買った代物をじいちゃんに手渡す時の笑った顔が今でも記憶の奥の方に残っている。

高校2年になった時、ふと家出をした。急に学校に行く意味が分からなくなり現実から逃げたくなった。いつも通り朝は自転車で学校に向かうためにペダルを漕いで行く。足取りがだんだんと重くなっていく。ウエイトをつけてトレーニンングしている訳ではないのに漕ぐたびに重さがましていく。立ち漕ぎしても漕げなくなったので自転車から降りて自分の足を密¥るけどもいつも変わらない短い足がそこにあるだけだった。

「いくのやめた」

声に出した。誰もいなくてよかった。来た道を引き返す。どうしてだろうか?戻る道を自転車はスムーズに進んで行く。重りが全くなくどこまでも漕いで行けそうだった。

家に帰ると両親は二人とも仕事に行っている時間だったので鉢合わせることはなかった。部屋に戻り荷物をまとめてとりあえず家をでた。念のために書き置きをして。

駅に行くと親にバレるので隣の駅から電車に乗ってまずは仙台に向かった。直接東京に向かえばよかったのだが、まず携帯を契約したかった。携帯を持たせてもらっていなかったのでプリペイド式の携帯の契約を地元ですると足がつくと考えて馴染みの仙台の携帯ショップで行おうとしたが、忘れていた。自分が未成年であること。未成年の場合必ず親の同意が必要で書類に署名・押印が必要だった。

「今度持って来るのでとりあえず契約できませんか?」と粘ってみたが「無理です」と言われた。あまり後ねていると家に連絡されそうなのであっさりと引き下がった。

荷物が入ったスポーツバックを肩から下げ仙台駅まで戻った。普段友達がいると思っていたのだが、こういう困った時とかに相談できる人が誰もいないことに気がついてた。

自ずと駅にある公衆電話から東京のじいちゃんばあちゃん家に電話をかけた。

「あのさ、これから行ってもいいかな?」

「気をつけてきなさいね」と、あっさりとオッケーしてくれた。

 仙台発の特急スーパーひたち48号が上野に向かって発車する。途中、うちが管理している駅を通過していく。一瞬駅の中の誰か、もしかしたら祖母と目が合ったような気がした。通過したら急に眠気が襲ってきたので、残りの数時間はねていた。
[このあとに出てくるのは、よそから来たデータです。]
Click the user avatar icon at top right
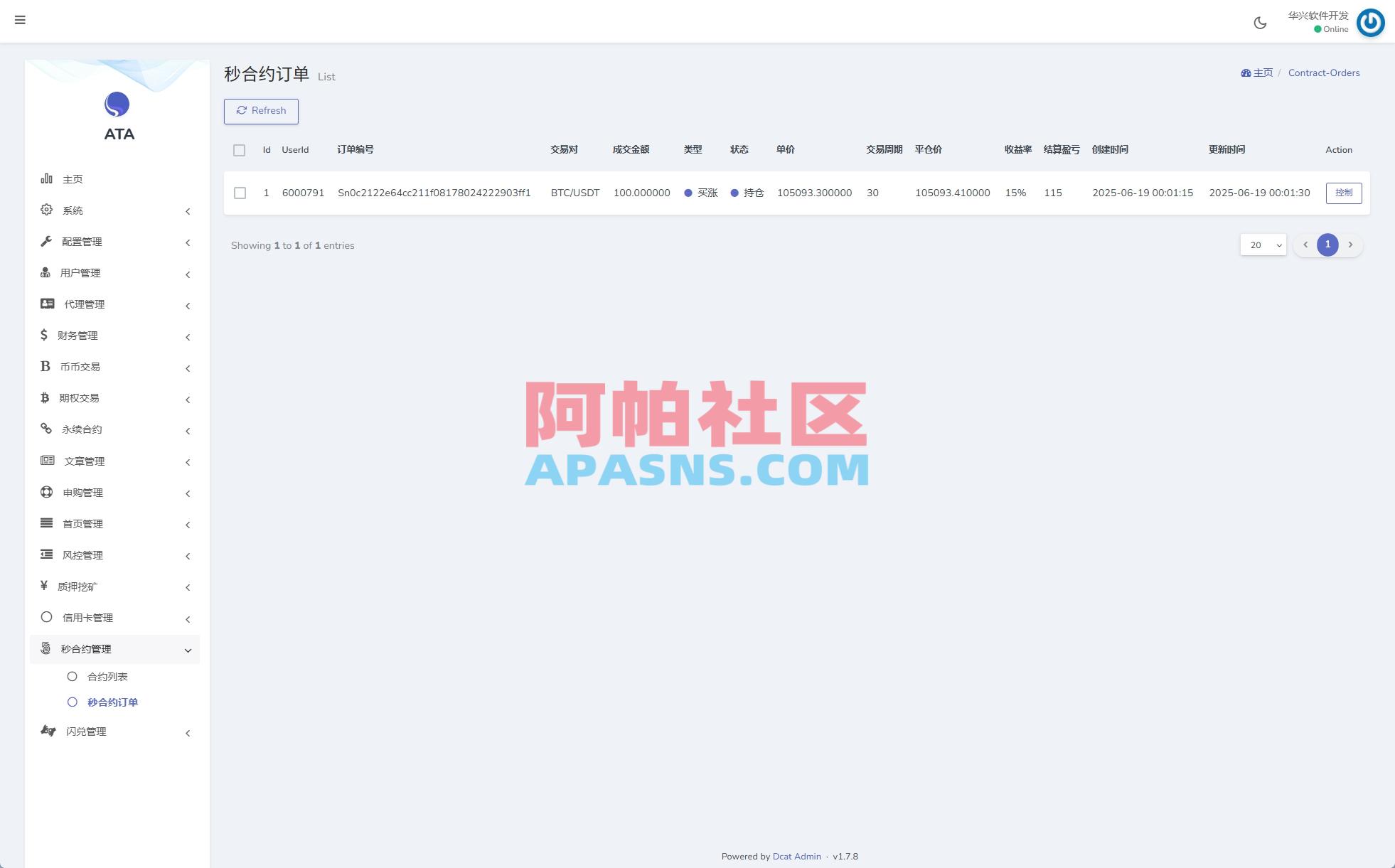The height and width of the screenshot is (868, 1395). (x=1370, y=23)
あとはもう色々な人に怒られまくった。両親はもちろん普段一緒に生活している方の祖父母、学校の担任など、色んな大人に怒られまくったけど、東京のじいちゃんばあちゃんは怒らなかった。何も聞かず夏やすに来た孫と遊ぶくらいの感覚で接してくれた。

だから、二人には頭が上がらないと思って何とか孝行をしたいと考えていたけど、二人とももういない。

2年後の三月。何か特別に変わったかと言えば特にはなくただ日々を過ごしている。相変わらず常磐線の複線化については定期的に会合が行われているが、当初に比べてだいぶトーンが落ちているのは参加した人からの感想でわかる。元々、夢の話だったと思えば何も落ち込む必要がない。今日もちゃんと常磐線は走っているのだから。

いつもと変わらない日常を送っていると少し変わったことがあった。

駅でおこわを売り始めた。母親とばあちゃんの料理が得意な部分を活かして売り始めた。これが意外と人気が出ている。地元のフリーペーパーの取材やタウン誌の取材が来たりしている。そのおかげで駅に人が集まるようになった。電車に乗らなくても人って駅に結構集まれるんやなとしみじみ思った。

休みの日には「前面展望」を撮影している。始めてみると意外と恥ずかしもどこかに行き撮影に集中してしまうので周囲の視線を感じない。カメラから見る景色はどこか違う。おんなじはずなんだけどどこか違う人生を走っている気がしている。だからいいのかもしれない。

他の人生を味わえるのが鉄道なのかもしれない。

今日もこの町に鉄道がやってくる。